> [TEKS YANG DISEDIAKAN]:
···
Lihat ke Halaman Asli

Advisinvest Advisory

Investment advisor

Bea Meterai di Pasar Modal: Tepatkah Sasaran Pemerintah?

Diperbarui: 22 Desember 2020   00:46

Kompasiana adalah platform blog. Konten ini menjadi tanggung jawab bloger dan tidak mewakili pandangan redaksi Kompas.

Finansial. Sumber ilustrasi: PEXELS/Stevepb

Sebagaimana kita ketahui bersama, pemerintah telah menerbitkan UU N0.10 tahun 2020 tentang Bea Meterai yang mulai berlaku sejak 1 Januari 2021, namun beberapa ketentuan membutuhkan peraturan pemerintah untuk implementasinya seperti penetapan jenis dokumen lain yang belum dinyatakan dalam UU ini (pasal 3.2.h), perubahan besarnya batas nilai nominal dokumen yang dikenai Bea Meterai (pasal 6.4), pengadaan, pengelolaan, dan penjualan Meterai (pasal 12.5), dan ketentuan lebih lanjut mengenai pemberian fasilitas pembebasan dari pengenaan Bea Meterai (pasal 22.2).
···
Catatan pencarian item
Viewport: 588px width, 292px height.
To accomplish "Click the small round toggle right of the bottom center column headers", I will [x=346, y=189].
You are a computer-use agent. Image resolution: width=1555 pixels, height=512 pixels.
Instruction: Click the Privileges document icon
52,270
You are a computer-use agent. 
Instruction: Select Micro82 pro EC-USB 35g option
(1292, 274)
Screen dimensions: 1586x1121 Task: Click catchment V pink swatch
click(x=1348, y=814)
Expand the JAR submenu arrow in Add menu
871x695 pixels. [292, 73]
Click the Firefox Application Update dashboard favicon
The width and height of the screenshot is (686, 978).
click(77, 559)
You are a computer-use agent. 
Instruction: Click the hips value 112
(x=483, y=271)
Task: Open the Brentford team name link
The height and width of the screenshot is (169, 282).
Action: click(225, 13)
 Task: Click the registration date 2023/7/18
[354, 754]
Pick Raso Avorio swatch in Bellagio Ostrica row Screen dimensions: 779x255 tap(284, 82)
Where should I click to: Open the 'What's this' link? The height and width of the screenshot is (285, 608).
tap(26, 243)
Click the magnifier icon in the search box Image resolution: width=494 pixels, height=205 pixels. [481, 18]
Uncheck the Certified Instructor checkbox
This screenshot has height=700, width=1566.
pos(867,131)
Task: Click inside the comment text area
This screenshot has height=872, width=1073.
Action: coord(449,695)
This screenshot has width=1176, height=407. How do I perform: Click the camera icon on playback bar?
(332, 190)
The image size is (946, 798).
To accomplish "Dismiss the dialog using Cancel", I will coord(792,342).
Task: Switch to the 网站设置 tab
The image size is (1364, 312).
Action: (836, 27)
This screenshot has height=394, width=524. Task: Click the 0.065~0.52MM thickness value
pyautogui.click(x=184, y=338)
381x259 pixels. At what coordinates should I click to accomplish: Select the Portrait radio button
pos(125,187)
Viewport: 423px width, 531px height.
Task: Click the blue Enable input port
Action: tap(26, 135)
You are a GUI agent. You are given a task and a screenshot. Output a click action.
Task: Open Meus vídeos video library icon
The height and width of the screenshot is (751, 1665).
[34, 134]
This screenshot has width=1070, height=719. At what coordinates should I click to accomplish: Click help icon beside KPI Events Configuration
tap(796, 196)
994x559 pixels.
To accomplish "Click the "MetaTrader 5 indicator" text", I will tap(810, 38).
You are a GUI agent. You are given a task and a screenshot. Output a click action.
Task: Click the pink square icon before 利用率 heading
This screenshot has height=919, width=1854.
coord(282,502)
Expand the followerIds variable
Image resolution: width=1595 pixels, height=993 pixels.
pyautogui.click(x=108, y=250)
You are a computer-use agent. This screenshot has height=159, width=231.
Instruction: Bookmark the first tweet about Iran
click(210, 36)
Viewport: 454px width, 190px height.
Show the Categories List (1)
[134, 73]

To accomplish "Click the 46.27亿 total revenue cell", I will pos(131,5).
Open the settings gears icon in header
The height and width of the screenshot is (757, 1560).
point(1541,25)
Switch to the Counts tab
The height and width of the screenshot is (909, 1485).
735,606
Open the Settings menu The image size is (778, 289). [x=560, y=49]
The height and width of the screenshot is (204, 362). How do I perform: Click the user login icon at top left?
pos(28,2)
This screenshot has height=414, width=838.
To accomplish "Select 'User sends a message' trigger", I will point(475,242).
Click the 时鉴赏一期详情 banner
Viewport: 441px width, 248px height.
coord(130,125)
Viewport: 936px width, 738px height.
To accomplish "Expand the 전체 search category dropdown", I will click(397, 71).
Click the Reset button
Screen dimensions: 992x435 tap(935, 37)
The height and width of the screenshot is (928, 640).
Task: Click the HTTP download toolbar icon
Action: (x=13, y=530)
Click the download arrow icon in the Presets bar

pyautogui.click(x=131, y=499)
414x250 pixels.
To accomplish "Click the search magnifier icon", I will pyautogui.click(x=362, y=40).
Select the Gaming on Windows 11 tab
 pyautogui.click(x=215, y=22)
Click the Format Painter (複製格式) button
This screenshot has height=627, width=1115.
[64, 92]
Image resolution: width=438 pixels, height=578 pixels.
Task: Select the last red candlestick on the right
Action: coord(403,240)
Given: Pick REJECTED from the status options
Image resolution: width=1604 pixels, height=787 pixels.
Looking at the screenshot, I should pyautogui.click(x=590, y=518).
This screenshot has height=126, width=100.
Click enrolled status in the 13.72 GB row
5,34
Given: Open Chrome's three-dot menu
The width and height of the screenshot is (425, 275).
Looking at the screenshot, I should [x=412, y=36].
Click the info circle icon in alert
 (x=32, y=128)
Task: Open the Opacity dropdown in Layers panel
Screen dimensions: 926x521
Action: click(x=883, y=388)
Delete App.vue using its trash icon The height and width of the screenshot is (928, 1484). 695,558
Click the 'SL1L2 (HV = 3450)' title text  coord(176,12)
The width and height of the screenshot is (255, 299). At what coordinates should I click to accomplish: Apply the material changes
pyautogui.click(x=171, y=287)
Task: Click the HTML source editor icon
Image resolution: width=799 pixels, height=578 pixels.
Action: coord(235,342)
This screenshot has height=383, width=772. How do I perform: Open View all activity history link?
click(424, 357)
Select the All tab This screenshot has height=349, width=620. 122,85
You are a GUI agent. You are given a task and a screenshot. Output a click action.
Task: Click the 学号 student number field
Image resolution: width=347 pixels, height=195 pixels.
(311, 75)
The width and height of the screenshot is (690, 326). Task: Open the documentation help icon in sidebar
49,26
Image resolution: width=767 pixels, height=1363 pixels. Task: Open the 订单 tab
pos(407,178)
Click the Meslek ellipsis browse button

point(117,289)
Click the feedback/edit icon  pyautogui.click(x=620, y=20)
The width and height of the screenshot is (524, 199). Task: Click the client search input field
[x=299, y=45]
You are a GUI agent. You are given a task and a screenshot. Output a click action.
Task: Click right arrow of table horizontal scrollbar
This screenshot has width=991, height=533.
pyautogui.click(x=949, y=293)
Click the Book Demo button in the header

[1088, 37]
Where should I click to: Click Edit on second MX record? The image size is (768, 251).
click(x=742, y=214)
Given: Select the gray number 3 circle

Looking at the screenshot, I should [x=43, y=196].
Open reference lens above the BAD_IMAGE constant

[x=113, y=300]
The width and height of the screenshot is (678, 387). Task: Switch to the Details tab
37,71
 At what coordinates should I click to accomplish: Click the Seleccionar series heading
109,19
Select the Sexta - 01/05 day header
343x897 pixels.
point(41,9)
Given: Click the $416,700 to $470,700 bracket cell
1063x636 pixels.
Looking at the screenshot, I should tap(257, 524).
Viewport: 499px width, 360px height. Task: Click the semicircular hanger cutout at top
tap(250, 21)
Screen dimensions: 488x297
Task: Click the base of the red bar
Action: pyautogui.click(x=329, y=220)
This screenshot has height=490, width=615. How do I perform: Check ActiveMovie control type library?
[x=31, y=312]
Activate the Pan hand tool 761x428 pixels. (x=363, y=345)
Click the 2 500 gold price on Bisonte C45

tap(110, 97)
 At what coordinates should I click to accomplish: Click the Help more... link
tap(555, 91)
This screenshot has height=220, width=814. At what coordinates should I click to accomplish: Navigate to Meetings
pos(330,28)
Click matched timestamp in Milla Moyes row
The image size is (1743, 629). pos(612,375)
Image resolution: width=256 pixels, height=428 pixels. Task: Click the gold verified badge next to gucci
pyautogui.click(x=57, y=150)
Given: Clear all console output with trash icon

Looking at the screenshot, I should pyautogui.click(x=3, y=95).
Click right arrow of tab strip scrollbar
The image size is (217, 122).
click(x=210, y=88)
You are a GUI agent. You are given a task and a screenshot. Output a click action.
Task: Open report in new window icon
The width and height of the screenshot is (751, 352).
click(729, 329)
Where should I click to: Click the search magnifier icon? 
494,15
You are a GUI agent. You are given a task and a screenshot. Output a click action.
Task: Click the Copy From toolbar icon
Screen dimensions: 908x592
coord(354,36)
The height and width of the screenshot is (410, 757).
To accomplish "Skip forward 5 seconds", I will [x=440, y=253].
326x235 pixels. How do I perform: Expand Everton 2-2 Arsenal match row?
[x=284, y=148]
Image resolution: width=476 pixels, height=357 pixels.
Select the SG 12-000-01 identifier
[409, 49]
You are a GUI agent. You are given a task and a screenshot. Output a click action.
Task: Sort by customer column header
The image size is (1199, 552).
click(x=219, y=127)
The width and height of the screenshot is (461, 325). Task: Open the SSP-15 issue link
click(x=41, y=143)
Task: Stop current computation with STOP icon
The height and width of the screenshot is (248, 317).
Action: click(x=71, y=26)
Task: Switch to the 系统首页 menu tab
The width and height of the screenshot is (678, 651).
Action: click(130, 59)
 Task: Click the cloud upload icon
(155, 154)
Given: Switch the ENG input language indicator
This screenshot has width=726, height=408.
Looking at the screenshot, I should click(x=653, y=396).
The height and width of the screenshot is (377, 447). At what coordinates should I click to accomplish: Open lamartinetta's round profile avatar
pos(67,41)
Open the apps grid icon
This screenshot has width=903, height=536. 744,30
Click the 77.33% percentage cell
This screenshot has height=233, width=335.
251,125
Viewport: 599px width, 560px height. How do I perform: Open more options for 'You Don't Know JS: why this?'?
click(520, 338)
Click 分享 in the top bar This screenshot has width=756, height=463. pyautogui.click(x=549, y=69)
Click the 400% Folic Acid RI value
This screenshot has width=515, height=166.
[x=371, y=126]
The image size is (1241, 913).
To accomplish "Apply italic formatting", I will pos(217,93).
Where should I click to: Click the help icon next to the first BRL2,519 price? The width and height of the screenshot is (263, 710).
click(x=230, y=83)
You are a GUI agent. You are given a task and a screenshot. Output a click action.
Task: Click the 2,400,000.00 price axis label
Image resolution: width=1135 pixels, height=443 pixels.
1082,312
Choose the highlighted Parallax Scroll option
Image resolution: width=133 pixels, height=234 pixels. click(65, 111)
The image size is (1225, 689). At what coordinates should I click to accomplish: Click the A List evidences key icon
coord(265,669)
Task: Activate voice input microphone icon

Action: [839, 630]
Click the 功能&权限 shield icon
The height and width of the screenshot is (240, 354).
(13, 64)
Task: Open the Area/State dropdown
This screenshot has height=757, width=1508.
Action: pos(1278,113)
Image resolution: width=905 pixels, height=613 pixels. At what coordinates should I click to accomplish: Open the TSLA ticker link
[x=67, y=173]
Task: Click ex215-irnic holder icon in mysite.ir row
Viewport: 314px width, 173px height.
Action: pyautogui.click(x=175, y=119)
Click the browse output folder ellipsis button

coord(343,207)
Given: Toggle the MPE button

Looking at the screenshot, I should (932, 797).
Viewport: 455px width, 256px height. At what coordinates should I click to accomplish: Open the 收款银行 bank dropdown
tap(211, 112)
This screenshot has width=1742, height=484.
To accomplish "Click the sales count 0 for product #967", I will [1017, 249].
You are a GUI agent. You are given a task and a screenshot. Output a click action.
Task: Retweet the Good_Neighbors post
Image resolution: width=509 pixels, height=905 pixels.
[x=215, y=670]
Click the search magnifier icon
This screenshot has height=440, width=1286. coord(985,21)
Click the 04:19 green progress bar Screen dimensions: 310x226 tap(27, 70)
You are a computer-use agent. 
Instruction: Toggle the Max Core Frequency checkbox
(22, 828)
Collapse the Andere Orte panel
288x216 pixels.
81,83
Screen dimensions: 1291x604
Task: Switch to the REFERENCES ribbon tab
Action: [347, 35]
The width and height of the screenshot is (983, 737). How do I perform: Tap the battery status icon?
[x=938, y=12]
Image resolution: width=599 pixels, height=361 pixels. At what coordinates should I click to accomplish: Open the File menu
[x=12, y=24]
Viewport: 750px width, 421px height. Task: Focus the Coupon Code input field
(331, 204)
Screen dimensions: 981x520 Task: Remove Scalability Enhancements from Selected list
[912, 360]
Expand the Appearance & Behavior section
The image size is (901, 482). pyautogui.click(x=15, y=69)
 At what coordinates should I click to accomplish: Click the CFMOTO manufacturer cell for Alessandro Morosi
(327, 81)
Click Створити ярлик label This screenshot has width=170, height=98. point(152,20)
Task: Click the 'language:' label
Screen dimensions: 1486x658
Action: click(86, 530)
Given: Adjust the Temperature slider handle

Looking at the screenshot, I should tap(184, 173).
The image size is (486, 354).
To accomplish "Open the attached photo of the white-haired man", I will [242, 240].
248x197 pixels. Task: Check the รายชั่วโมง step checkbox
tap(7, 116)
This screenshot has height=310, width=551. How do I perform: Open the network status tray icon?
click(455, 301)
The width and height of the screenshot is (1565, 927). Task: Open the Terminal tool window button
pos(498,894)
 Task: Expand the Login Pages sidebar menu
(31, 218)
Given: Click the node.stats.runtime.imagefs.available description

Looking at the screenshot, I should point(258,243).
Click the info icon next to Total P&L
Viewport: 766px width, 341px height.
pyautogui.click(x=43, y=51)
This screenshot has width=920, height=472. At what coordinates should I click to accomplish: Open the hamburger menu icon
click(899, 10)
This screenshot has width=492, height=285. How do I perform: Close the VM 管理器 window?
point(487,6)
···
> [TUJUAN 1]:
Jawab pertanyaan berikut berdasarkan teks tentang bea meterai.
(a) Sejak tanggal berapa undang-undang tentang Bea Meterai mulai berlaku?
(b) Kapan tulisan ini terakhir diperbarui?
(c) Pasal berapa yang disebut mengatur pengadaan, pengelolaan, dan penjualan Meterai?
> [TUJUAN 2]: Ekstrak baris-baris catatan mulai dari baris yang memuat "Click matched timestamp in Milla Moyes row" sampai dengan baris yang memuat "pyautogui.click(x=57, y=150)", tanpa mengubah isinya.
Teks dan catatan ini diambil dari sumber yang berbeda.

> [HASIL 1]:
(a) 1 Januari 2021
(b) 22 Desember 2020, pukul 00:46
(c) Pasal 12.5

> [HASIL 2]:
Click matched timestamp in Milla Moyes row
The image size is (1743, 629). pos(612,375)
Image resolution: width=256 pixels, height=428 pixels. Task: Click the gold verified badge next to gucci
pyautogui.click(x=57, y=150)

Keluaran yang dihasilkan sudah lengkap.